• BRANO DA LEGGERE
• • •

Gioacchino Gesmundo nacque a Terlizzi il 20 novembre 1908, da Nicola Gesmundo, agricoltore possessore di piccole proprietà terriere, e Raffaella Vendola. Si trattò di un’esistenza che si fece presto grama: Raffaella morì quando Gioacchino aveva soltanto due anni, il padre Nicola quando ne aveva sei. Con lui crebbero due sorelle, Maria e Isabella, e tre fratelli, Giovanni, Michele e Domenico, tutti più grandi, i quali si presero cura del piccolo. La vita in via Vittorio Veneto, al civico 45, non era delle più semplici per una famiglia presto falciata da una tragedia simile. La viuzza stretta in cui Gesmundo passò l’adolescenza insieme ai suoi congiunti, all’epoca tra le arterie principali di Terlizzi, fu comunque animata dalla tipica solidarietà tra famiglie meno agiate che dimorava nei quartieri antichi delle cittadine meridionali di inizio secolo.

Via Veneto, già allora, era conosciuta come “la via della Rosa”, appellativo dovuto alle peculiarità offerte ai più da una Bocca di rosa locale, di cui non è dato sapere oltre…

Raggiunta l’età scolare, Gioacchino Gesmundo si iscrisse alla locale scuola elementare, per poi frequentare, ancora a Terlizzi e non senza difficoltà, la Scuola Tecnica, a quel tempo unica opzione presente in paese. Divenuto adolescente, frequentò il Reale Istituto Magistrale di Bari, il “Bianchi Dottula”, dove conseguì il diploma nell’estate del 1928. Tra i banchi del Bianchi Dottula ebbe come insegnante di filosofia il professore bitontino Giovanni Modugno, democratico radicale e tra i tanti pedagogisti di razza del primo Novecento. Si racconta che Gesmundo fosse «uno studente bravo, uno dei migliori della classe, invidiato da tutti per la sua intelligenza, per la preparazione, sempre pronto a rispondere a tutti i quesiti in filosofia l’allievo più bravo della classe». Modugno, d’altronde, fu colui il quale diede l’imprinting filosofico e umanistico ai successivi studi di Gesmundo. Il terlizzese, dei sei figli, fu l’unico a proseguire gli studi e a condurre una vita differente rispetto al destino operaio dei suoi fratelli. È d’altronde noto che fronteggiare il sostentamento di tante bocche da sfamare, nel primo Novecento, portava all’abbandono degli studi per più pratiche soluzioni in grado di garantire un minimo salario.

• • •

• DATI DI PARTENZA
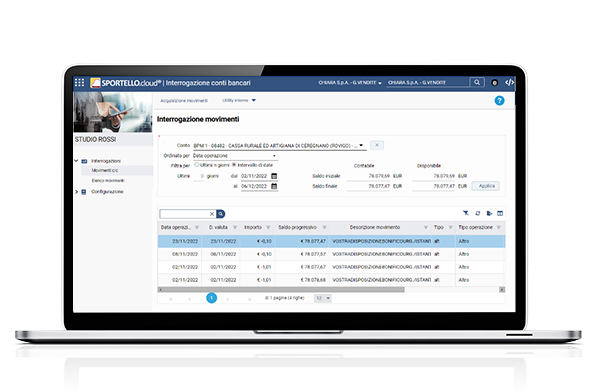Open the apps grid menu icon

• • •

• CONSEGNA 1
Rispondi a queste domande sul brano dedicato a Gioacchino Gesmundo:
(a) In quale città e in quale giorno nacque Gioacchino Gesmundo?
(b) Con quale appellativo era conosciuta via Veneto?
(c) Quale istituto di Bari frequentò Gesmundo, e quando vi conseguì il diploma?
• CONSEGNA 2
Prosegui il brano su Gioacchino Gesmundo con un nuovo paragrafo che segua l'ultima frase, mantenendo lo stesso stile.

• RISPOSTA 1
(a) Nacque a Terlizzi il 20 novembre 1908.
(b) Era conosciuta come "la via della Rosa".
(c) Frequentò il Reale Istituto Magistrale di Bari, il "Bianchi Dottula", e vi conseguì il diploma nell'estate del 1928.

• RISPOSTA 2
A studi terminati Gesmundo si trasferì a Roma per dedicarsi all’insegnamento, dapprima come docente elementare nella periferia di Settecamini, e dopo due anni, in una scuola di Tor Sapienza, fino al 1932. Ma gli studi non erano stati tralasciati: dopo il diploma, nel ’28, si iscrisse all’Istituto Superiore di Magistero per specializzarsi in filosofia e pedagogia. Qui conobbe altri illustri docenti e intellettuali che tentavano di segnare la strada culturale degli anni Venti e Trenta del Novecento italiano: il filosofo liberale Guido De Ruggiero e il pedagogista, autore della Riforma scolastica del 1923, Giuseppe Lombardo Radice, entrambi pensatori di ispirazione idealista e in aperta contrapposizione col fascismo. Grazie alla formazione ricevuta, nel 1932 giunse la prima cattedra di Storia e Filosofia presso un liceo. Si trasferì quindi a Formia, per insegnare al Liceo Classico “Vitruvio”. Qui, al terzo liceo, fu insegnante del futuro deputato comunista e Presidente della Camera Pietro Ingrao, il quale, a proposito di Gesmundo, ha ricordato: «Da lui, a Formia, venne già un discorso antifascista aperto e consapevole. Come testo di filosofia ci diede da studiare il Breviario di estetica di Croce.

Ed era già un segnale di disubbidienza. Nelle passeggiate tra i giardini di Formia, poi, ci parlava di critica al fascismo in modo esplicito» (Pietro Ingrao, Volevo la Luna, Einaudi, 2007, pp. 33-34).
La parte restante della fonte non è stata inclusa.